→ Task
Could each record be written out again exactly as it stands?

Supplied material section start

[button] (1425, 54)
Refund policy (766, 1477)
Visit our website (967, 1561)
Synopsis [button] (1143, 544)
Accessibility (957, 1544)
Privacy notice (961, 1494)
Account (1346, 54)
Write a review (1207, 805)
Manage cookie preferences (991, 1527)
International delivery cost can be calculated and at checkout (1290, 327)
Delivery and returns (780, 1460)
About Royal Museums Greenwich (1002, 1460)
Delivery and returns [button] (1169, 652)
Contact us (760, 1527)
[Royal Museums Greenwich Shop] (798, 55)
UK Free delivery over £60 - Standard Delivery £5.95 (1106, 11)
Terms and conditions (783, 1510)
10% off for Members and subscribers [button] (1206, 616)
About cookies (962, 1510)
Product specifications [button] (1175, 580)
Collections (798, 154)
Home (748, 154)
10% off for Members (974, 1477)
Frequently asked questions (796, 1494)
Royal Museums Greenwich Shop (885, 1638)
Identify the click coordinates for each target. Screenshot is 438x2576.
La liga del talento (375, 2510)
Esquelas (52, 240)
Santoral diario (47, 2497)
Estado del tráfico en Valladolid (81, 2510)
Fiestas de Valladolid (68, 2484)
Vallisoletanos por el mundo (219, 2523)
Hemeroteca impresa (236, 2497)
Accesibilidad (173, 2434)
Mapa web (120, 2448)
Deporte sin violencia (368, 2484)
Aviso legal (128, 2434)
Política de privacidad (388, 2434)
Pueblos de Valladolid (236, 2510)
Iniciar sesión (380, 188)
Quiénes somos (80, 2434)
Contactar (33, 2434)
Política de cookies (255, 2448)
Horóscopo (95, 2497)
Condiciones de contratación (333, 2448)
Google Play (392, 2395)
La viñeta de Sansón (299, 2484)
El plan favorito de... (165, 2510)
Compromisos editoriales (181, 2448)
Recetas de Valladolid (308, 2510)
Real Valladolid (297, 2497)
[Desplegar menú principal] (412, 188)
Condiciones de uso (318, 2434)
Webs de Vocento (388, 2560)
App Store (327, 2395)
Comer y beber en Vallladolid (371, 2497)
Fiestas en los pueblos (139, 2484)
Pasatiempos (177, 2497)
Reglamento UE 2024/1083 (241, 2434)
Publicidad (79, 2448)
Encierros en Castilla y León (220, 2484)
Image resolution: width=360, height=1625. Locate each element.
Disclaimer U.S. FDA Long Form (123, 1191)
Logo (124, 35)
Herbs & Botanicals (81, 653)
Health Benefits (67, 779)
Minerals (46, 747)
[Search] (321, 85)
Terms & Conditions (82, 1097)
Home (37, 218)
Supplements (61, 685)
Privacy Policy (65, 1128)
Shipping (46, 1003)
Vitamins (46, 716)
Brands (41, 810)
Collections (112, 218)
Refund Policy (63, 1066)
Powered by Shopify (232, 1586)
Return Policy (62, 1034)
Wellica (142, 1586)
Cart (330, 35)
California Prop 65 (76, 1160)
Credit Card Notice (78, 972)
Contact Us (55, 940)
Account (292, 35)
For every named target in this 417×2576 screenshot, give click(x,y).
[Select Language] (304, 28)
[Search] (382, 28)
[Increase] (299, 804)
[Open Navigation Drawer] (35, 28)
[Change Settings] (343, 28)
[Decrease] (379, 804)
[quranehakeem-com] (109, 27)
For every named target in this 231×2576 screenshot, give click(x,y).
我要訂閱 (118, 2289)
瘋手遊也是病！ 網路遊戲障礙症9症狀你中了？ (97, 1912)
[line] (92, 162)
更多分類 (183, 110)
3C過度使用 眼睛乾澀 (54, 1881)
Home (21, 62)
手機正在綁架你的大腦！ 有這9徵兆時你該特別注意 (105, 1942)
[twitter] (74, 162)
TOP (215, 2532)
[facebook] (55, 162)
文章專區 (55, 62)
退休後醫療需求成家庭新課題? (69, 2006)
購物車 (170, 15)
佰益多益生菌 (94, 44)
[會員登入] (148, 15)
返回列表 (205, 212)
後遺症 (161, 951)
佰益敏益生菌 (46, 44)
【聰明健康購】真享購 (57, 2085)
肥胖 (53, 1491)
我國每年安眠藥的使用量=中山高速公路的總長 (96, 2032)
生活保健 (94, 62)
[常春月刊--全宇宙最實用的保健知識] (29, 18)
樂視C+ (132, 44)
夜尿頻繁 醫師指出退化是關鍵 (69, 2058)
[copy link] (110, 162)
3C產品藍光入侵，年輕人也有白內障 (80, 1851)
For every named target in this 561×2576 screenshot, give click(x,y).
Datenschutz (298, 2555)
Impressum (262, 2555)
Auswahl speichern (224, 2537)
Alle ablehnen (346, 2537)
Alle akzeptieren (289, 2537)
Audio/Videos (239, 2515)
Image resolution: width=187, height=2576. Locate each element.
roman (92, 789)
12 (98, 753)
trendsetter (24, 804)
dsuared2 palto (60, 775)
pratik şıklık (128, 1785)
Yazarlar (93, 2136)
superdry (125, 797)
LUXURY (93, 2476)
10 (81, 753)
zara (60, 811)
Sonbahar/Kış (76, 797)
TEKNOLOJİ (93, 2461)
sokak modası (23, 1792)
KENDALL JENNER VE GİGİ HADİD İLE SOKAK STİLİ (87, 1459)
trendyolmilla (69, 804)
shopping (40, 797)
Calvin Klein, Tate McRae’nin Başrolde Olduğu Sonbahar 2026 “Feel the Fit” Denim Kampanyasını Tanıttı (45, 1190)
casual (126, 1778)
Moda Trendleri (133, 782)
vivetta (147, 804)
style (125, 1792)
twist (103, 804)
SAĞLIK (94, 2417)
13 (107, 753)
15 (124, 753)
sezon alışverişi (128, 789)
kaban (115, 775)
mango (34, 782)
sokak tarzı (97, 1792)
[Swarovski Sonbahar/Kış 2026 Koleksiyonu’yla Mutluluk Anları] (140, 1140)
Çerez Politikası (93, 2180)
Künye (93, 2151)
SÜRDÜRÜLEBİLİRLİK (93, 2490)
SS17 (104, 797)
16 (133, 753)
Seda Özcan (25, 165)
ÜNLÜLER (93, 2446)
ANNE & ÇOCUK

Supplied material section end

→ Response for this exercise
[button] (1425, 54)
Refund policy (766, 1477)
Visit our website (967, 1561)
Synopsis [button] (1143, 544)
Accessibility (957, 1544)
Privacy notice (961, 1494)
Account (1346, 54)
Write a review (1207, 805)
Manage cookie preferences (991, 1527)
International delivery cost can be calculated and at checkout (1290, 327)
Delivery and returns (780, 1460)
About Royal Museums Greenwich (1002, 1460)
Delivery and returns [button] (1169, 652)
Contact us (760, 1527)
[Royal Museums Greenwich Shop] (798, 55)
UK Free delivery over £60 - Standard Delivery £5.95 (1106, 11)
Terms and conditions (783, 1510)
10% off for Members and subscribers [button] (1206, 616)
About cookies (962, 1510)
Product specifications [button] (1175, 580)
Collections (798, 154)
Home (748, 154)
10% off for Members (974, 1477)
Frequently asked questions (796, 1494)
Royal Museums Greenwich Shop (885, 1638)
Identify the click coordinates for each target. Screenshot is 438x2576.
La liga del talento (375, 2510)
Esquelas (52, 240)
Santoral diario (47, 2497)
Estado del tráfico en Valladolid (81, 2510)
Fiestas de Valladolid (68, 2484)
Vallisoletanos por el mundo (219, 2523)
Hemeroteca impresa (236, 2497)
Accesibilidad (173, 2434)
Mapa web (120, 2448)
Deporte sin violencia (368, 2484)
Aviso legal (128, 2434)
Política de privacidad (388, 2434)
Pueblos de Valladolid (236, 2510)
Iniciar sesión (380, 188)
Quiénes somos (80, 2434)
Contactar (33, 2434)
Política de cookies (255, 2448)
Horóscopo (95, 2497)
Condiciones de contratación (333, 2448)
Google Play (392, 2395)
La viñeta de Sansón (299, 2484)
El plan favorito de... (165, 2510)
Compromisos editoriales (181, 2448)
Recetas de Valladolid (308, 2510)
Real Valladolid (297, 2497)
[Desplegar menú principal] (412, 188)
Condiciones de uso (318, 2434)
Webs de Vocento (388, 2560)
App Store (327, 2395)
Comer y beber en Vallladolid (371, 2497)
Fiestas en los pueblos (139, 2484)
Pasatiempos (177, 2497)
Reglamento UE 2024/1083 (241, 2434)
Publicidad (79, 2448)
Encierros en Castilla y León (220, 2484)
Image resolution: width=360, height=1625. Locate each element.
Disclaimer U.S. FDA Long Form (123, 1191)
Logo (124, 35)
Herbs & Botanicals (81, 653)
Health Benefits (67, 779)
Minerals (46, 747)
[Search] (321, 85)
Terms & Conditions (82, 1097)
Home (37, 218)
Supplements (61, 685)
Privacy Policy (65, 1128)
Shipping (46, 1003)
Vitamins (46, 716)
Brands (41, 810)
Collections (112, 218)
Refund Policy (63, 1066)
Powered by Shopify (232, 1586)
Return Policy (62, 1034)
Wellica (142, 1586)
Cart (330, 35)
California Prop 65 (76, 1160)
Credit Card Notice (78, 972)
Contact Us (55, 940)
Account (292, 35)
For every named target in this 417×2576 screenshot, give click(x,y).
[Select Language] (304, 28)
[Search] (382, 28)
[Increase] (299, 804)
[Open Navigation Drawer] (35, 28)
[Change Settings] (343, 28)
[Decrease] (379, 804)
[quranehakeem-com] (109, 27)
For every named target in this 231×2576 screenshot, give click(x,y).
我要訂閱 (118, 2289)
瘋手遊也是病！ 網路遊戲障礙症9症狀你中了？ (97, 1912)
[line] (92, 162)
更多分類 (183, 110)
3C過度使用 眼睛乾澀 (54, 1881)
Home (21, 62)
手機正在綁架你的大腦！ 有這9徵兆時你該特別注意 (105, 1942)
[twitter] (74, 162)
TOP (215, 2532)
[facebook] (55, 162)
文章專區 (55, 62)
退休後醫療需求成家庭新課題? (69, 2006)
購物車 (170, 15)
佰益多益生菌 (94, 44)
[會員登入] (148, 15)
返回列表 (205, 212)
後遺症 (161, 951)
佰益敏益生菌 (46, 44)
【聰明健康購】真享購 (57, 2085)
肥胖 (53, 1491)
我國每年安眠藥的使用量=中山高速公路的總長 (96, 2032)
生活保健 (94, 62)
[常春月刊--全宇宙最實用的保健知識] (29, 18)
樂視C+ (132, 44)
夜尿頻繁 醫師指出退化是關鍵 (69, 2058)
[copy link] (110, 162)
3C產品藍光入侵，年輕人也有白內障 (80, 1851)
For every named target in this 561×2576 screenshot, give click(x,y).
Datenschutz (298, 2555)
Impressum (262, 2555)
Auswahl speichern (224, 2537)
Alle ablehnen (346, 2537)
Alle akzeptieren (289, 2537)
Audio/Videos (239, 2515)
Image resolution: width=187, height=2576. Locate each element.
roman (92, 789)
12 (98, 753)
trendsetter (24, 804)
dsuared2 palto (60, 775)
pratik şıklık (128, 1785)
Yazarlar (93, 2136)
superdry (125, 797)
LUXURY (93, 2476)
10 (81, 753)
zara (60, 811)
Sonbahar/Kış (76, 797)
TEKNOLOJİ (93, 2461)
sokak modası (23, 1792)
KENDALL JENNER VE GİGİ HADİD İLE SOKAK STİLİ (87, 1459)
trendyolmilla (69, 804)
shopping (40, 797)
Calvin Klein, Tate McRae’nin Başrolde Olduğu Sonbahar 2026 “Feel the Fit” Denim Kampanyasını Tanıttı (45, 1190)
casual (126, 1778)
Moda Trendleri (133, 782)
vivetta (147, 804)
style (125, 1792)
twist (103, 804)
SAĞLIK (94, 2417)
13 (107, 753)
15 (124, 753)
sezon alışverişi (128, 789)
kaban (115, 775)
mango (34, 782)
sokak tarzı (97, 1792)
[Swarovski Sonbahar/Kış 2026 Koleksiyonu’yla Mutluluk Anları] (140, 1140)
Çerez Politikası (93, 2180)
Künye (93, 2151)
SÜRDÜRÜLEBİLİRLİK (93, 2490)
SS17 (104, 797)
16 (133, 753)
Seda Özcan (25, 165)
ÜNLÜLER (93, 2446)
ANNE & ÇOCUK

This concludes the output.